The capability gap between the two frontier vuln-finding models has effectively closed, and a UK government lab is the one putting numbers next to that claim. Bruce Schneier flagged on May 13 that the UK’s AI Security Institute (AISI), in a fresh evaluation of OpenAI’s GPT-5.5, found that the model’s cyber capability is “comparable to Claude Mythos.” The framing matters because Mythos is the model Anthropic chose not to ship to the public — it gated access to roughly fifty critical-infrastructure vendors through Project Glasswing — while GPT-5.5 is the variant OpenAI is selling at consumer pricing.
What AISI actually measured
AISI’s published evaluations cover three angles in this round: GPT-5.5 head-to-head against Mythos on vulnerability-finding tasks, a standalone capability profile of Mythos, and a separate run on a smaller, cheaper model that approximates the same workflow when wrapped in additional prompt scaffolding. The Institute reports that the smaller-model setup, with more direction from the operator, reaches the same end states on the same tasks — slower, but successful. Hard performance numbers are not included in the public excerpt, but the qualitative finding is unambiguous: GPT-5.5 is in the same class as Mythos, and a smaller model with the right harness is not far behind.
Two release strategies, one capability tier
Anthropic’s April Mythos rollout was built around restriction: a closed allowlist, a structured access tier (Glasswing), and a published rationale that frontier vuln-finding had crossed a threshold the company would not put on its public API. Per Schneier’s prior coverage of Glasswing, Anthropic acknowledged that the model “can autonomously find and weaponize software vulnerabilities, turning them into working exploits without expert guidance” and framed restricted access as an incremental safety measure rather than a permanent answer.

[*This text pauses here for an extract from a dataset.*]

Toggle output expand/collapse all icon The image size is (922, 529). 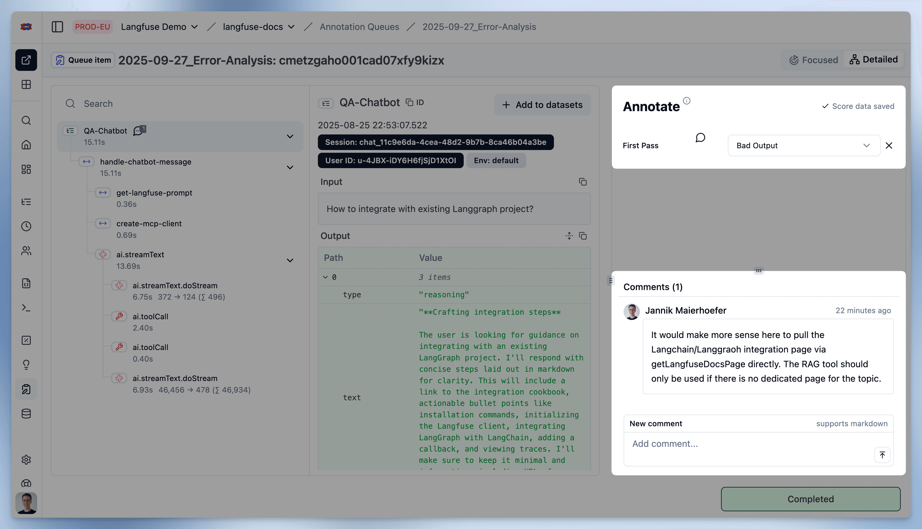(x=569, y=236)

OpenAI’s bet, made visible by AISI’s evaluation, runs the other direction. The capability is sold openly, and the safety story sits with the deployment-time wrapper — see Daybreak’s “Trusted Access for Cyber” tier, which exposes the same model to vetted defenders without the standard refusals. The AISI result is the first independent finding that says, at the capability layer, those two strategies are now describing the same thing.
What this means
For defenders building procurement plans around AI-driven vulnerability management, the message is that vendor exclusivity on a frontier vuln-finding tier is no longer a durable moat — the public model is at parity. For policy teams tracking dual-use risk, the timing matters: a capability Anthropic considered too sharp to release in April is generally available from a competitor in May, and the offense-defense calculus has to be re-priced against that. And for engineering teams who never made the Glasswing allowlist, the practical question shifts from “how do we get access” to “what scaffolding does our SAST/red-team workflow need to wrap around GPT-5.5 to match what Glasswing partners are doing internally.” AISI’s finding suggests that scaffolding, not raw model access, is now the variable that matters.